EXERCISE MATERIAL:
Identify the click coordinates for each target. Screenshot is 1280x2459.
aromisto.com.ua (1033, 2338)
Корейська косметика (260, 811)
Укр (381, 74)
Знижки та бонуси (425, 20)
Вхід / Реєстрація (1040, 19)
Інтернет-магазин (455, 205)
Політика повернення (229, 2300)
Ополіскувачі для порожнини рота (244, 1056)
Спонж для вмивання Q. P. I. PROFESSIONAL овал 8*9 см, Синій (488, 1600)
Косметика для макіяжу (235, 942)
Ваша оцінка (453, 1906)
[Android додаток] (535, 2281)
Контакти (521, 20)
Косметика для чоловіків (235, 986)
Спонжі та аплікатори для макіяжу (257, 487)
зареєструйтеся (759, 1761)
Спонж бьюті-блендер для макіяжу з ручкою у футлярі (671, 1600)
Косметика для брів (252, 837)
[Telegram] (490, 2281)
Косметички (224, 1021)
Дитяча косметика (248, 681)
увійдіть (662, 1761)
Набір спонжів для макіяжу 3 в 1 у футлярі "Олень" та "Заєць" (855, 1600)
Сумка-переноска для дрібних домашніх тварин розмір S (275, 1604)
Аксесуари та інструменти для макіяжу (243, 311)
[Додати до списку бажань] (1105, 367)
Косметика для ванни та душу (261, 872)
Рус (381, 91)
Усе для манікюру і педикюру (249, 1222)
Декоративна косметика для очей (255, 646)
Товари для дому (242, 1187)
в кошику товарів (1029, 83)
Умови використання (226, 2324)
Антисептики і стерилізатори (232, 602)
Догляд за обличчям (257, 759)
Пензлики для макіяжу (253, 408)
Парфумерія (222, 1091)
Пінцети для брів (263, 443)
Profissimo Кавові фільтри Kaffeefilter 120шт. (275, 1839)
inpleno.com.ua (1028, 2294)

WHAT THE TASK ASKS: Retype the whole of the listing. Nothing may be altered or omitted.

YOUR RESPONSE:
Identify the click coordinates for each target. Screenshot is 1280x2459.
aromisto.com.ua (1033, 2338)
Корейська косметика (260, 811)
Укр (381, 74)
Знижки та бонуси (425, 20)
Вхід / Реєстрація (1040, 19)
Інтернет-магазин (455, 205)
Політика повернення (229, 2300)
Ополіскувачі для порожнини рота (244, 1056)
Спонж для вмивання Q. P. I. PROFESSIONAL овал 8*9 см, Синій (488, 1600)
Косметика для макіяжу (235, 942)
Ваша оцінка (453, 1906)
[Android додаток] (535, 2281)
Контакти (521, 20)
Косметика для чоловіків (235, 986)
Спонжі та аплікатори для макіяжу (257, 487)
зареєструйтеся (759, 1761)
Спонж бьюті-блендер для макіяжу з ручкою у футлярі (671, 1600)
Косметика для брів (252, 837)
[Telegram] (490, 2281)
Косметички (224, 1021)
Дитяча косметика (248, 681)
увійдіть (662, 1761)
Набір спонжів для макіяжу 3 в 1 у футлярі "Олень" та "Заєць" (855, 1600)
Сумка-переноска для дрібних домашніх тварин розмір S (275, 1604)
Аксесуари та інструменти для макіяжу (243, 311)
[Додати до списку бажань] (1105, 367)
Косметика для ванни та душу (261, 872)
Рус (381, 91)
Усе для манікюру і педикюру (249, 1222)
Декоративна косметика для очей (255, 646)
Товари для дому (242, 1187)
в кошику товарів (1029, 83)
Умови використання (226, 2324)
Антисептики і стерилізатори (232, 602)
Догляд за обличчям (257, 759)
Пензлики для макіяжу (253, 408)
Парфумерія (222, 1091)
Пінцети для брів (263, 443)
Profissimo Кавові фільтри Kaffeefilter 120шт. (275, 1839)
inpleno.com.ua (1028, 2294)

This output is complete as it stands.